Eu já senti - e imagino que você também, leitor -, ao longo de minha vida, em consultas médicas, alguma vergonha para até mesmo falar sobre certos assuntos bem como para mostrar partes íntimas do meu corpo a tais profissionais. E isso acontece porque é normal que nós sintamos algum pudor. Eu conheço mulheres, por exemplo, que só admitem ser consultadas por ginecologistas mulheres; e, no caso de só puderem ser atendidas por ginecologistas homens, elas só entram na sala de consulta com seus maridos ou companheiros. Agora, você imagine ter suas intimidades físicas e psicológicas expostas em praça pública para quem quiser ouvi-las.

Àquele primeiro flagrante se seguiram outros. E o mais recente ocorreu anteontem, à noite, enquanto eu voltava para casa. Cheia de si e como se fosse a dona da razão, uma técnica em enfermagem, que aparentava ter uns quarenta e poucos anos de idade, contava para um seu conhecido partes do que se passava entre ela, o paciente e parentes dele, que viviam com ele na casa. A técnica estava indo para o trabalho, que era um serviço de home care. Algumas das falas dela eu até gravei na memória inteiramente: "Se eles não estão satisfeitos com o meu serviço, liguem pra cooperativa e reclamem, peçam substituição. Hoje eu tô tão boazinha. Se ela me dizer uma, vai ouvir dez". E seguiu nessa toada durante quase toda a viagem, revelando não só insatisfação para com o serviço e/ou com o tal paciente, bem como uma falta de preparo para lidar com os aspectos éticos e morais da profissão dela. 

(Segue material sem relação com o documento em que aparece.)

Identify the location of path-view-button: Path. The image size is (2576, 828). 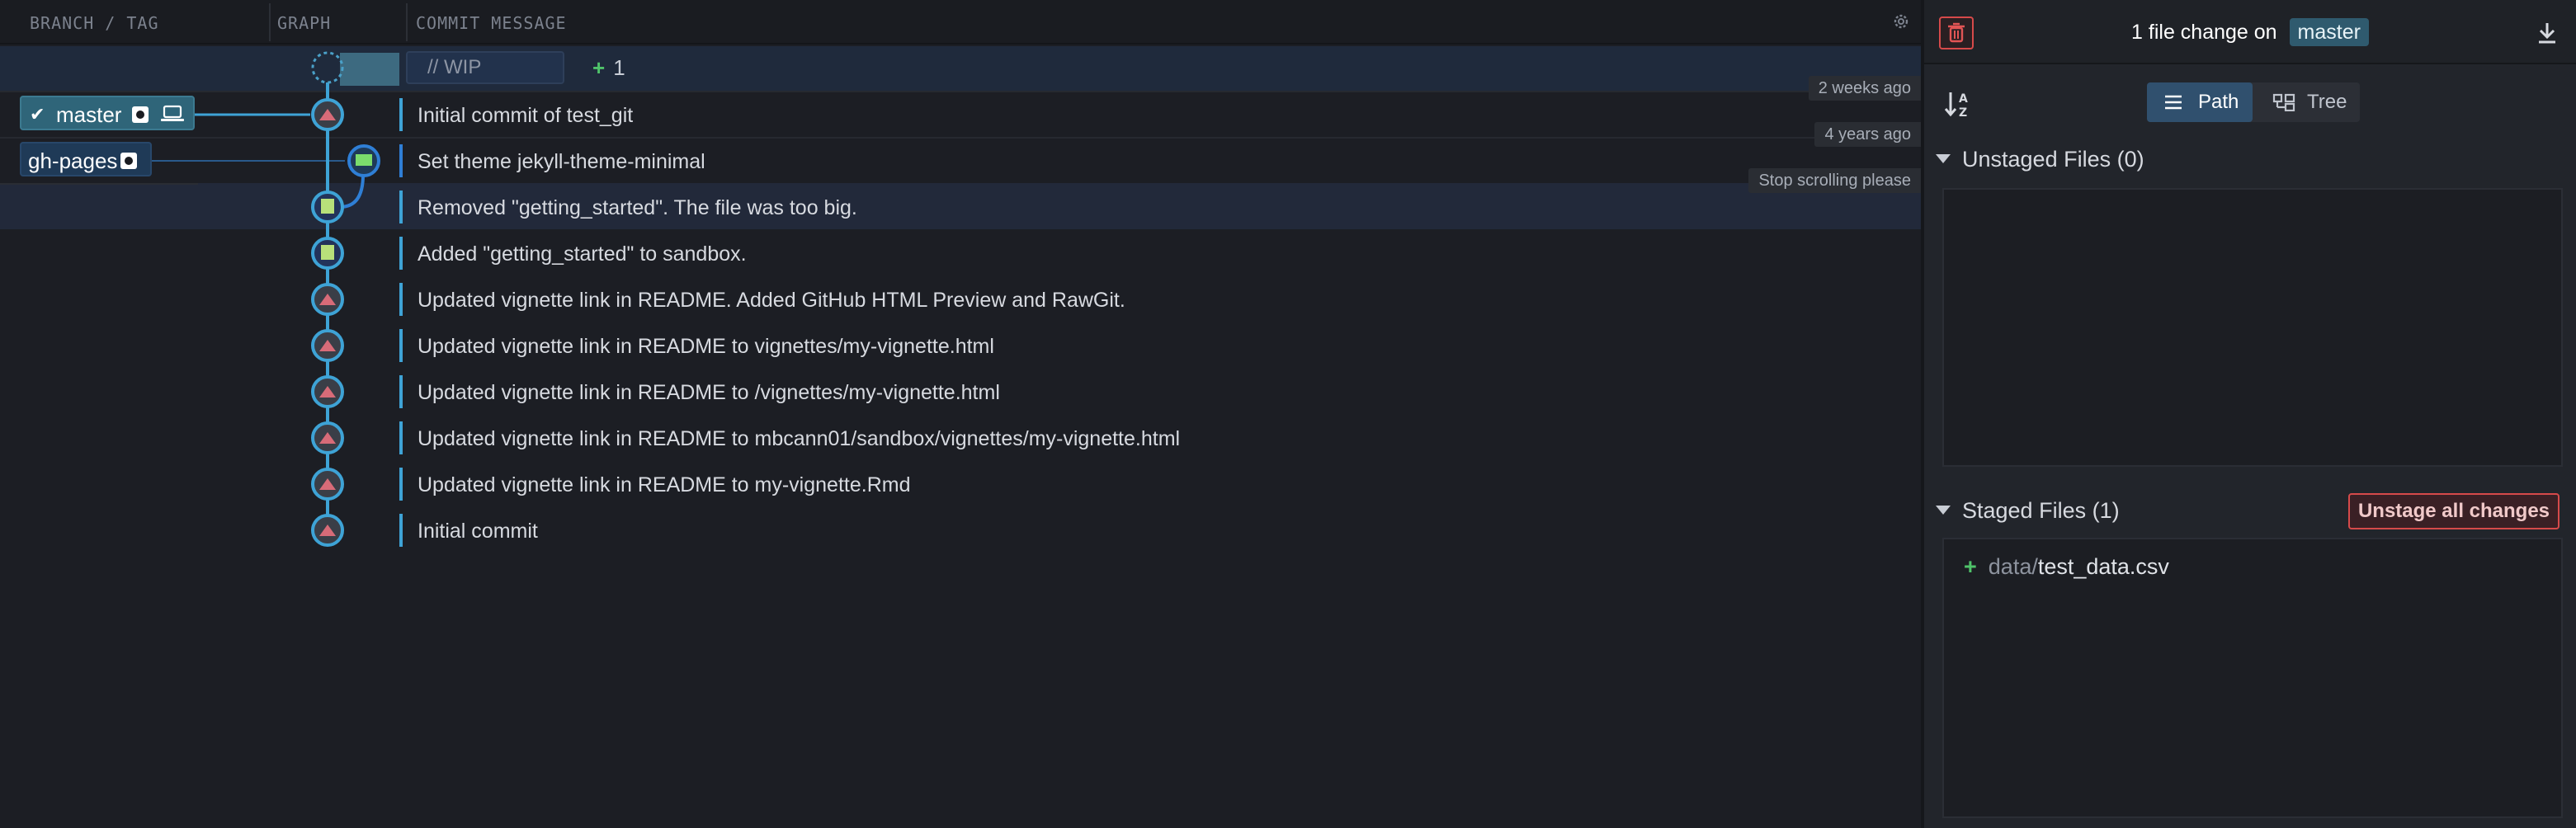
(2200, 102).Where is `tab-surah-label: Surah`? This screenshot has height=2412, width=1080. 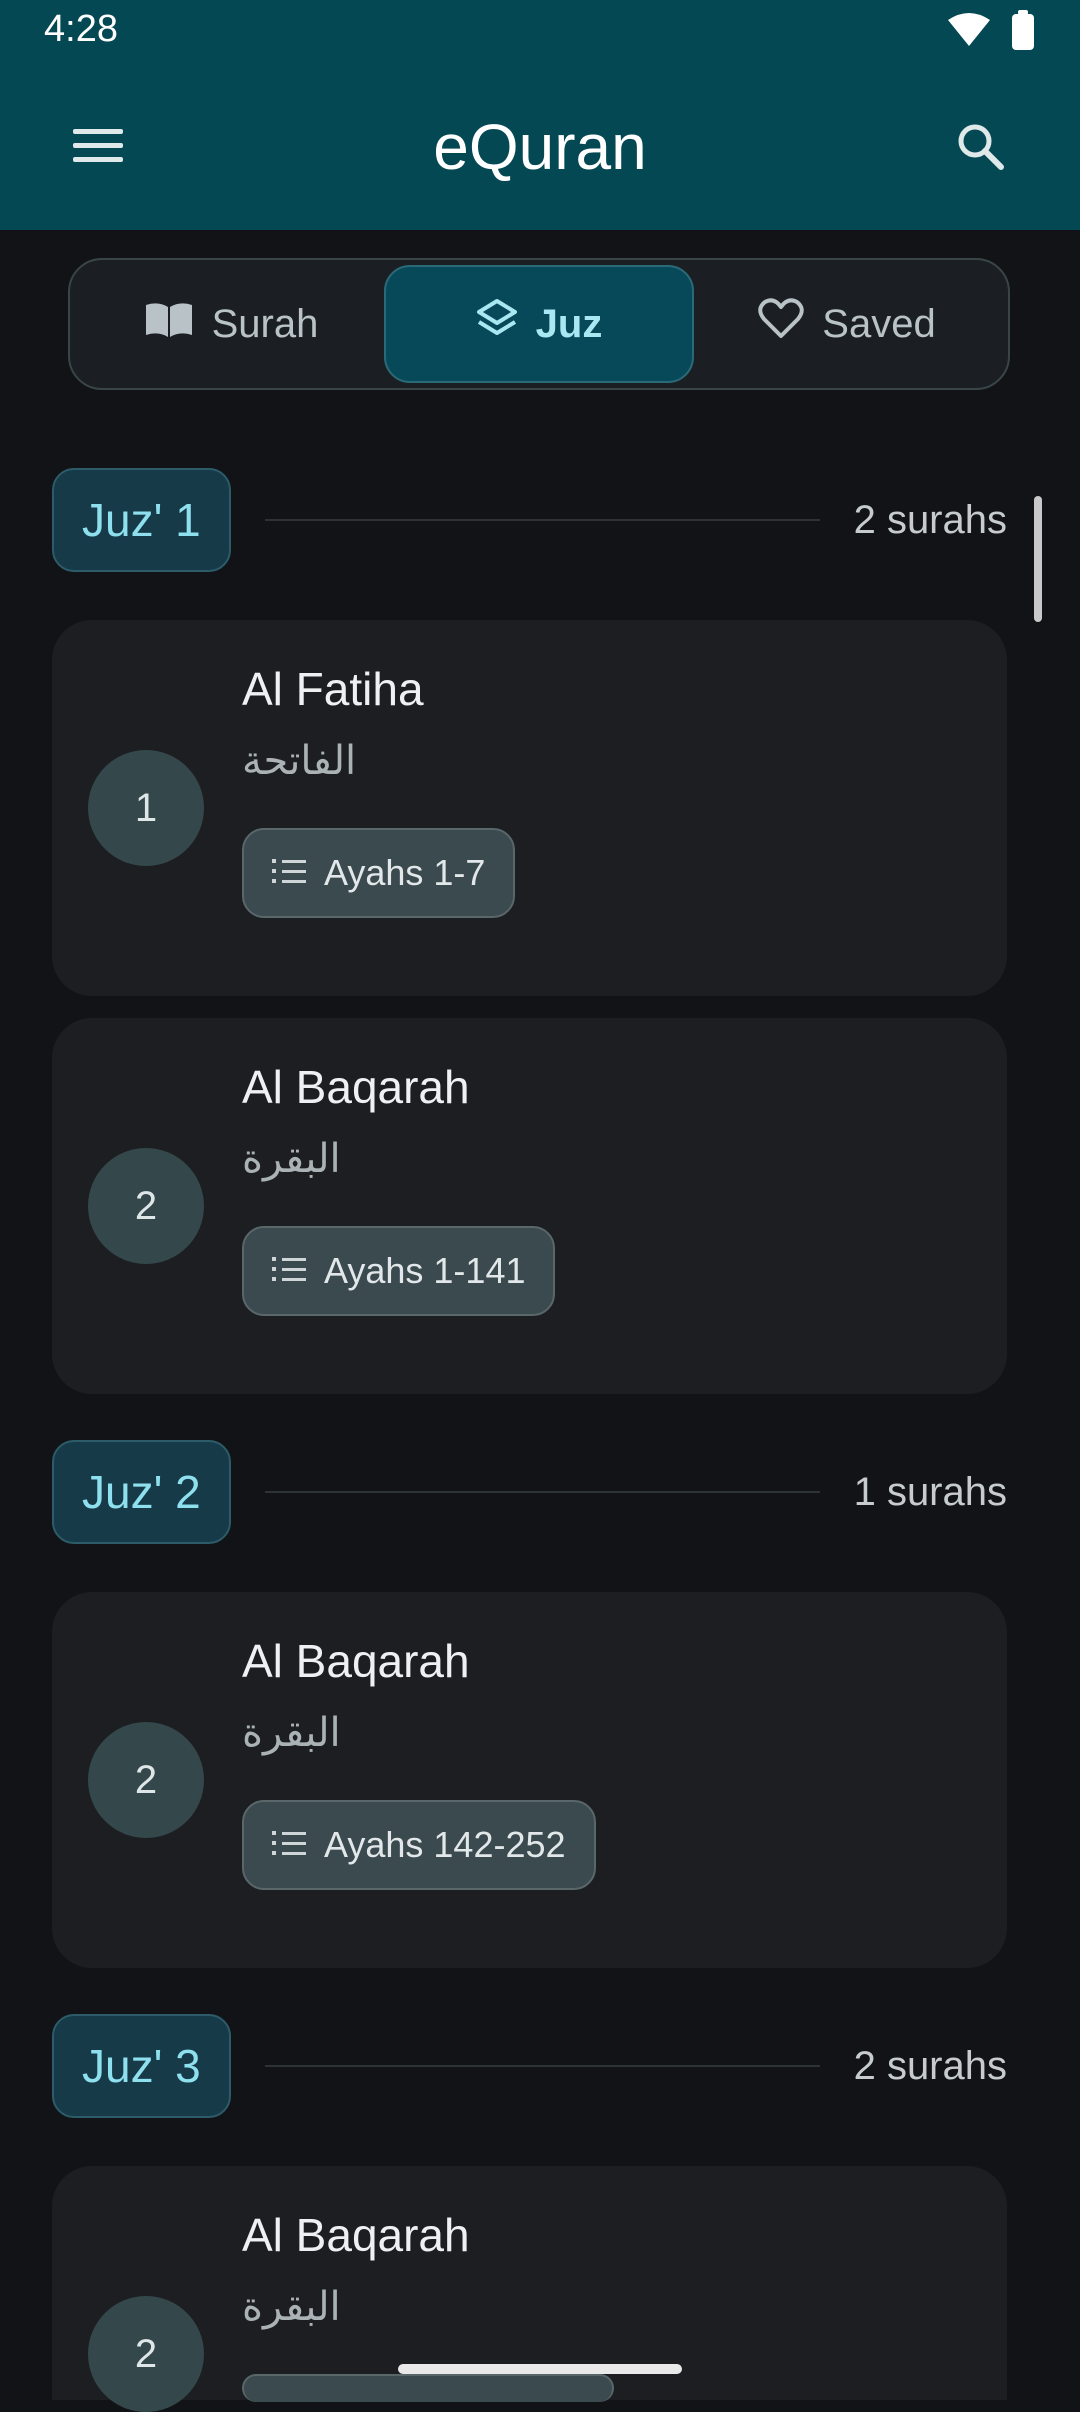
tab-surah-label: Surah is located at coordinates (265, 324).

Aproveitando o ensejo, eu preciso registrar aqui outra fala dela que, a meu ver, diz muito sobre o que ela fez no ônibus; talvez seja exatamente isso: está faltando algum tipo de acompanhamento para esses profissionais, a fim de que eles evitem protagonizar essas cenas lamentáveis que eu já flagrei. Ela disse assim: "Se ela acha que sabe mais do que eu, fique no meu lugar e não dando pitaco. Eu sou profissional. Eu me preparei muito pra fazer o que eu faço. Eu sei fazer o que faço. Eu passei boa parte da minha vida cuidando de gente, mas só tenho eu pra cuidar de mim".

Os casos de assassinatos, ocorridos no Hospital Anchieta e protagonizados por técnicos em enfermagem, são exemplos extremos levados a cabo por alguns desses profissionais que não têm qualquer empatia para com o sofrimento alheio e que verdadeira e intimamente não sabem conjugar o verbo cuidar; e essa falta de empatia se revela de muitas maneiras, inclusive, no que se refere ao cuidado e ao respeito a tudo que se relacione com os pacientes, principalmente com o bem-estar e com a dignidade deles. Insatisfações pessoais com o trabalho ou com o que quer que seja não podem ser usadas como justificativas para maltratar, desrespeitar, humilhar, expor intimidades e ofender a honra seja de quem for e, muito menos, daqueles que se encontram doentes, fragilizados e indefesos nos leitos de hospitais ou na privacidade de suas casas.

Eu compreendo que cuidar de um paciente vai muito além de trocar uma sonda, dar um banho e ministrar um medicamento a ele. Cuidar de um enfermo, meus caros, é um profundo princípio de humanidade.